Taking advantage of this enthusiasm, biotechs have had three good years, with significant fundraising. The young Marseille shooter Imcheck, specializing in immuno-oncology, for example raised almost 100 million euros in June, a record so far in France. At the same time, across the Atlantic, the health start-up National Resilience raised $625 million.
But the frosts of an autumn of inflationary crisis have changed the game: interest rates are rising, investors are more cautious as money becomes more expensive. “It’s more difficult than eighteen months ago. The valuations of biotechs on the stock market have been halved, sometimes more, companies can therefore mechanically raise less money”, notes Cédric Moreau, from the fund of venture capital Sofinnova, specializing in life sciences.
– More and more failures –
However, biotechs have a particular economic model. During the years of research and development that precede the launch of a product, they have nothing to sell and therefore require external financing, obtained in particular by listing on the stock market, or by raising funds through rounds of funding from of investors.
This scarcity of money is therefore perilous for these companies. Cédric Moreau recalls that having financial visibility over a year to self-finance its activities “is almost a luxury today for a biotech”.
“It is not easy to refinance if they have not reached major operational milestones, or if they have not signed a licensing agreement” with a large laboratory, he notes.
“There are more and more failures, at the rate of one almost every week”, abounds Céline Domenget-Morin, in charge of the company department in difficulty at the law firm Goodwin.
“These companies often have no turnover. If no one is there to provide bridging financing while waiting for new fundraising, there is no other option than to look for a buyer, sometimes going through receivership,” she said.

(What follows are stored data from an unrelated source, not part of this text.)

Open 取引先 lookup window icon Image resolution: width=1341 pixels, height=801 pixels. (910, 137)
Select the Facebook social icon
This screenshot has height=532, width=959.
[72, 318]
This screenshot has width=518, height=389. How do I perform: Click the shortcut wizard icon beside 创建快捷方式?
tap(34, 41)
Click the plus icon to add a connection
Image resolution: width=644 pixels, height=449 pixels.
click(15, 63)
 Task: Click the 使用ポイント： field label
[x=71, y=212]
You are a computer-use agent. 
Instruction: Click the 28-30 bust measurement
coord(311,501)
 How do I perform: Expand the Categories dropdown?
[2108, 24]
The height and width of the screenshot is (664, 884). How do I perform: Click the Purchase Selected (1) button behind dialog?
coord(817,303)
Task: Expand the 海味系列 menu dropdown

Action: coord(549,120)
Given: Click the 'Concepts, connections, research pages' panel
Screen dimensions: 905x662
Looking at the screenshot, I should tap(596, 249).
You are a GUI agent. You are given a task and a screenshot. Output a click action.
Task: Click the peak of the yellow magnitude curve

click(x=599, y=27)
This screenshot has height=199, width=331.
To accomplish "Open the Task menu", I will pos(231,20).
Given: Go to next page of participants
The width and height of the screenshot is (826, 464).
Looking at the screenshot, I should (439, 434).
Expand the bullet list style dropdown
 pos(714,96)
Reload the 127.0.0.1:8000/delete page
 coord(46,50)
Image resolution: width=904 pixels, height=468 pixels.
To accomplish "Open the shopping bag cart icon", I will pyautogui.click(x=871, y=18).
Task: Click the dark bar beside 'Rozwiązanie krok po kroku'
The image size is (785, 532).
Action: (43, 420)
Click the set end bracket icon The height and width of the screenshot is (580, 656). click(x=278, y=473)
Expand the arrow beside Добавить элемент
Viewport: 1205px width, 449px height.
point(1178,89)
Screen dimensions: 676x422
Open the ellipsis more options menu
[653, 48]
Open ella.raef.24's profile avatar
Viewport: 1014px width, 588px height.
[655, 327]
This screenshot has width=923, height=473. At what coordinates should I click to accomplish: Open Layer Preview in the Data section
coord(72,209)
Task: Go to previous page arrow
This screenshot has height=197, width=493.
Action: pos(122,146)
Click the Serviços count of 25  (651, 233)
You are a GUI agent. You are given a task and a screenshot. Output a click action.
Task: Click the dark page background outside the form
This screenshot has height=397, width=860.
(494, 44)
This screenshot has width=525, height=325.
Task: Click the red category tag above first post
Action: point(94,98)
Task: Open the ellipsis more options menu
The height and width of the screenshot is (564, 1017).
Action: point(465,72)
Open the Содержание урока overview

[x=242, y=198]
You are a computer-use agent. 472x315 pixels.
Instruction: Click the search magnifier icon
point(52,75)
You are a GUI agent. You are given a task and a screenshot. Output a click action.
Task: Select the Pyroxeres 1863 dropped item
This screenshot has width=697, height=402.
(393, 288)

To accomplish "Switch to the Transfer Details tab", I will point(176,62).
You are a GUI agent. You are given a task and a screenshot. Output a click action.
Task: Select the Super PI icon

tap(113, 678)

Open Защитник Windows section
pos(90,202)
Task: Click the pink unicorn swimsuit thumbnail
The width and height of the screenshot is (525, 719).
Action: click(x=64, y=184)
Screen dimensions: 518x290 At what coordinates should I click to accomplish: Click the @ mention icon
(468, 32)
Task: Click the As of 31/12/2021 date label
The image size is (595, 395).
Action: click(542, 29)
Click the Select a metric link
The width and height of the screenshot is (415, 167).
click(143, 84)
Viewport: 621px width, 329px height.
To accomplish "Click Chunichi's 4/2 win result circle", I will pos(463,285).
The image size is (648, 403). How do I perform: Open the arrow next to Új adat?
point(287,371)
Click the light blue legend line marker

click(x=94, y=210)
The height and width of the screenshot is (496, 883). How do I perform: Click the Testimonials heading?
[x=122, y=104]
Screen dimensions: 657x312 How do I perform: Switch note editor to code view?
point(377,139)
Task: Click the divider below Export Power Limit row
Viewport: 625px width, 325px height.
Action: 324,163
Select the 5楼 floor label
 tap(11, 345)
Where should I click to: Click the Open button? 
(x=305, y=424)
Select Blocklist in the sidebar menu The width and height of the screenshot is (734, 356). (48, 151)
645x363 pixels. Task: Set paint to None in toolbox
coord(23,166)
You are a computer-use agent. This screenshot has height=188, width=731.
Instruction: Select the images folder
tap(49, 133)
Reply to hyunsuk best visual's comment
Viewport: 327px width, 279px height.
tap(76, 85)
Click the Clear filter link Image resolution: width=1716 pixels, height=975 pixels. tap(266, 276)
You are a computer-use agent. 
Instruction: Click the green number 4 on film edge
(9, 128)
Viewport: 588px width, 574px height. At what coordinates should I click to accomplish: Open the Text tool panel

Biotechs also risk having to refocus on their most promising research, and abandon others.
– The “patent cliff” –
The difficulties of some represent opportunities for others, including large laboratories, well endowed with cash to acquire small nuggets.
Especially since they will soon be confronted with “the cliff of patents”, namely the moment when the patents (issued over twenty years) of many of their great drugs are regarding to expire. This results in lost sales as competitors produce cheaper generics.
“The major laboratories have 300 to 500 billion dollars in cash and they will lose up to 200 billion with the arrival of generics in the coming years. They will therefore have to buy and bail out their portfolios of molecules”, notes Cédric Moreau, by Sofinnova.
“There are going to be acquisitions”, adds Anne-Charlotte Rivière, venture capital specialist for Goodwin: “Not necessarily by large laboratories. Large American biotechs can also position themselves on companies which develop a single product, in a way to diversify their portfolio.
A phenomenon which, according to specialists, should increase in the coming months.